14 Soweit die Beklagte mit ihrer Beschwerdeschrift die Widerklage erweitert hat und hierfür ebenfalls
Prozesskostenhilfe beantragt hat, ist das Prozesskostenhilfeverfahren in der Beschwerdeinstanz nicht
angefallen. Die Beschwerde richtet sich gegen den Beschluß des Landgerichts vom 10.3.2006, der sich
wiederum auf die Widerklage im seinerzeitigen Umfang bezieht. Über den Antrag auf Bewilligung von
Prozesskostenhilfe für die Erweiterung der Widerklage hat daher zunächst das Landgericht zu entscheiden.
Das Landgericht wird aber auch hier zu erwägen haben, ob der Antrag zumindest teilweise wegen
Rechtsmissbrauchs unzulässig ist. Der Lebenssachverhalt, der dem geltend gemachten Anspruch in Höhe von
EUR 1.207,56 wegen Ausfalls des Nachttankautomaten zugrunde liegt, lag mit derselben Berechnung bereits
dem Beschluß des Landgerichts Düsseldorf (dort Seite 6) zugrunde.

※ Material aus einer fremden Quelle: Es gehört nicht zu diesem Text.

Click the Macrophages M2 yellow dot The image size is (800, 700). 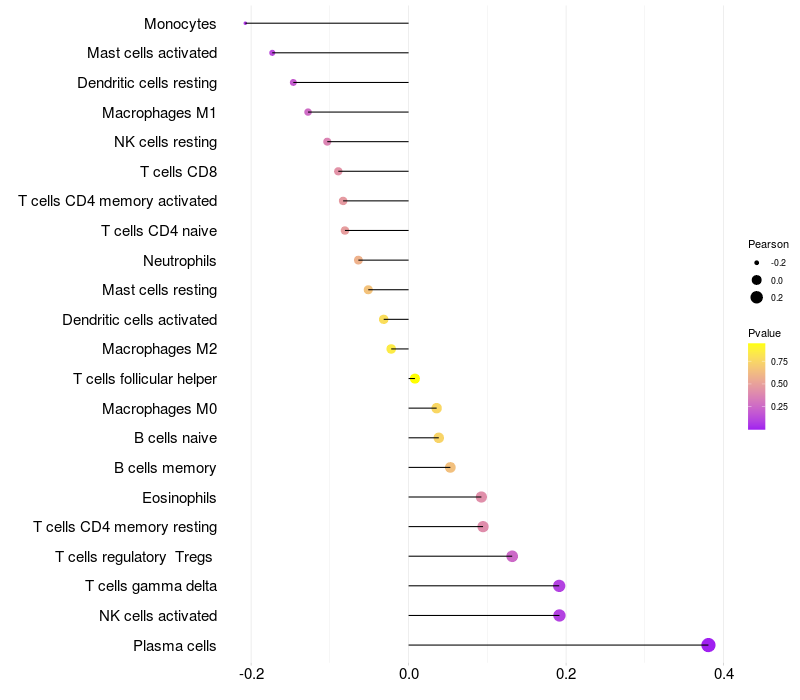[x=391, y=349]
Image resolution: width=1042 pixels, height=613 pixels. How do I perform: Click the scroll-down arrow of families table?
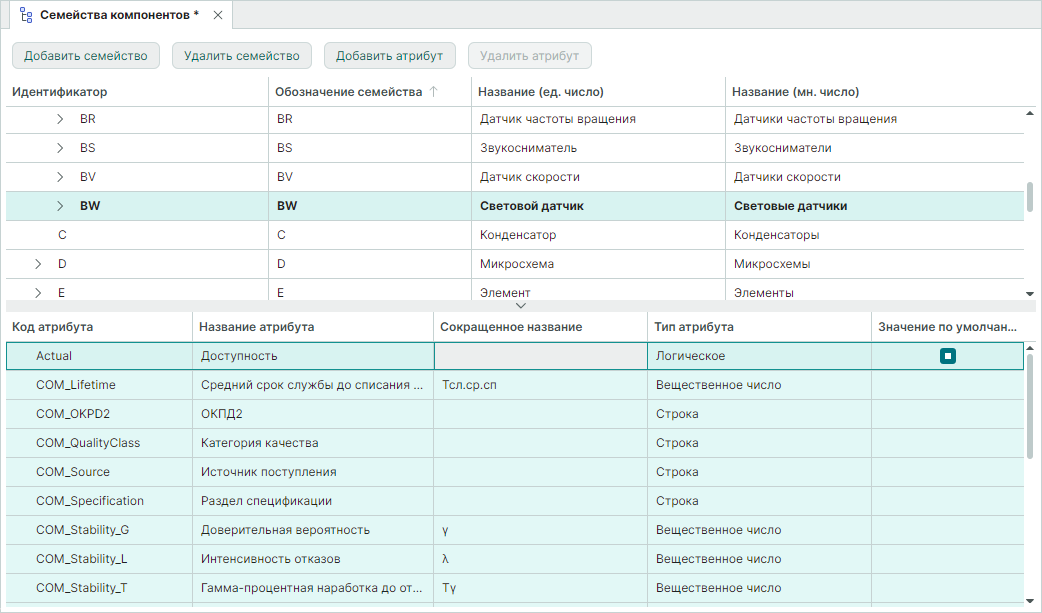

Die geltend gemachten Ansprüche wegen
Provisionsausfall vom 28.12.2001 bis 31.12.2001 in Höhe von EUR 427,72 sowie der beanspruchte
Gehaltsentgang aus abgetretenem Recht in Höhe von EUR 3.207,20 werden auf die Wirksamkeit der
außerordentlichen Kündigung der Beklagten vom 28.12.2001 gestützt, wobei der hier zugrunde liegende
Lebenssachverhalt ebenfalls bereits Gegenstand des Verfahrens vor dem Landgericht Düsseldorf (Seite 4 des
dortigen Beschlusses) war und die Wirksamkeit dort verneint worden ist.
15 Die Voraussetzungen für die Zulassung der Rechtsbeschwerde liegen gemäß § 574 Abs. 2 Nr. 2 ZPO vor.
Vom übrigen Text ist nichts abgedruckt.